Extracted records:
☆ ☆ ☆ ☆ ☆ ☆ ☆

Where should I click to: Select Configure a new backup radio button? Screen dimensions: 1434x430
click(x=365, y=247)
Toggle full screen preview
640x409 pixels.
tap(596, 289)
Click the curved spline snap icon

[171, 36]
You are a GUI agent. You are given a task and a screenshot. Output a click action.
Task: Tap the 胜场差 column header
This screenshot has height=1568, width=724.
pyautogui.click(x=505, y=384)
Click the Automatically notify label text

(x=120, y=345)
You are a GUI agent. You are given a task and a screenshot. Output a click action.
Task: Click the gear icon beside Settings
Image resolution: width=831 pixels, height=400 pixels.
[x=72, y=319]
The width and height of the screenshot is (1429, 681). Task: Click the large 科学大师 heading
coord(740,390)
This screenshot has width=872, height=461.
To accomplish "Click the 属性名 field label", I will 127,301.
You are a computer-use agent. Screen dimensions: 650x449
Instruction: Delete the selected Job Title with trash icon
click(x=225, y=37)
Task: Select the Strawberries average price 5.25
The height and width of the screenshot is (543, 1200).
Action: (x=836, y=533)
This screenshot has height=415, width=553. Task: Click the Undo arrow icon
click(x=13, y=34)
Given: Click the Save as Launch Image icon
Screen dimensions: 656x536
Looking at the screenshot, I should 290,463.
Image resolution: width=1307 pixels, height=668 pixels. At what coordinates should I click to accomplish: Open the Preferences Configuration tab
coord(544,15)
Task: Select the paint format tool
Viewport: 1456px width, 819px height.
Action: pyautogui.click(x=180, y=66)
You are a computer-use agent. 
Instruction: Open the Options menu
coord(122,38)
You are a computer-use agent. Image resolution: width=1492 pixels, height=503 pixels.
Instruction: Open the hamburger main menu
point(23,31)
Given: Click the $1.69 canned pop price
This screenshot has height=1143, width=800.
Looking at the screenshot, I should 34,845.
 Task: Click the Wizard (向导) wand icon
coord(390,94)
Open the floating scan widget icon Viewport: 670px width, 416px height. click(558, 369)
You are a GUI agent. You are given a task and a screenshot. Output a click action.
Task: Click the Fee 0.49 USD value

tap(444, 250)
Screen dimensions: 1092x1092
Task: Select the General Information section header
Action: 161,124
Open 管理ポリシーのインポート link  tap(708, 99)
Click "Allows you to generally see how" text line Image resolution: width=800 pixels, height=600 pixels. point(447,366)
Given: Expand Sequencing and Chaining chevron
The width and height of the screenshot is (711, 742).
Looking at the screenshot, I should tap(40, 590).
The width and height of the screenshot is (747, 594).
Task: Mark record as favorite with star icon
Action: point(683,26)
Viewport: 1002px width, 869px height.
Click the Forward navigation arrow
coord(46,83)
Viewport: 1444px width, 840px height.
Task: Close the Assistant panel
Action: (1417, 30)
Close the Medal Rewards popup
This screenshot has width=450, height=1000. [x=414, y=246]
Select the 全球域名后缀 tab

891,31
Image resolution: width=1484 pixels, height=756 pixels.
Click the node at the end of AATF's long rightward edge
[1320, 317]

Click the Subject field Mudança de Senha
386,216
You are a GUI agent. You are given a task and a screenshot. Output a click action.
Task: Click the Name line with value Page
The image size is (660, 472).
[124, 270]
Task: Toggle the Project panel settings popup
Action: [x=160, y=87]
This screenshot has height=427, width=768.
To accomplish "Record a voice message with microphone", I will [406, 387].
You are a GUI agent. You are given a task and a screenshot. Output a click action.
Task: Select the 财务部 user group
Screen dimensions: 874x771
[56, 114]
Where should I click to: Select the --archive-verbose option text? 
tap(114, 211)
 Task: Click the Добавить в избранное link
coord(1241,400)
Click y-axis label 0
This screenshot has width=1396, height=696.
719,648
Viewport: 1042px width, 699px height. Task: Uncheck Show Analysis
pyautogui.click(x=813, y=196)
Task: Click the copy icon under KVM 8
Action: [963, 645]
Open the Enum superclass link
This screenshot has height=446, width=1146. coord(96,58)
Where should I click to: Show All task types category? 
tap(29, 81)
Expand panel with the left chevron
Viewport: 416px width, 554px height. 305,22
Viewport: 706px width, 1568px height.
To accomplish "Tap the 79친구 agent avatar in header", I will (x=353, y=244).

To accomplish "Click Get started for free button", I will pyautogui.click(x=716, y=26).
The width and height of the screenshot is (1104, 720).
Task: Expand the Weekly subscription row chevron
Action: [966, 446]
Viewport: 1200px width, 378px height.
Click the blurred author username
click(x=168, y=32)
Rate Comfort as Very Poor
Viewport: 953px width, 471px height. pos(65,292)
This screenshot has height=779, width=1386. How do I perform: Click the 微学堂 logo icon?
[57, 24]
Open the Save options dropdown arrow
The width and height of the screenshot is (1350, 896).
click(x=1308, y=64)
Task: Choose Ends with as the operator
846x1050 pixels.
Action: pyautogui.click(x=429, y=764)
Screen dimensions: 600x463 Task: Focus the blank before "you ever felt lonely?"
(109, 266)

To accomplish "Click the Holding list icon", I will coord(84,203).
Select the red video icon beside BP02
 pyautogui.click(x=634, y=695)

☆ ☆ ☆ ☆ ☆ ☆ ☆

(Goal of the exercise): Only the lines above that include the word "price" belong in the answer; copy each one.

(Solved problem):
Task: Select the Strawberries average price 5.25
Given: Click the $1.69 canned pop price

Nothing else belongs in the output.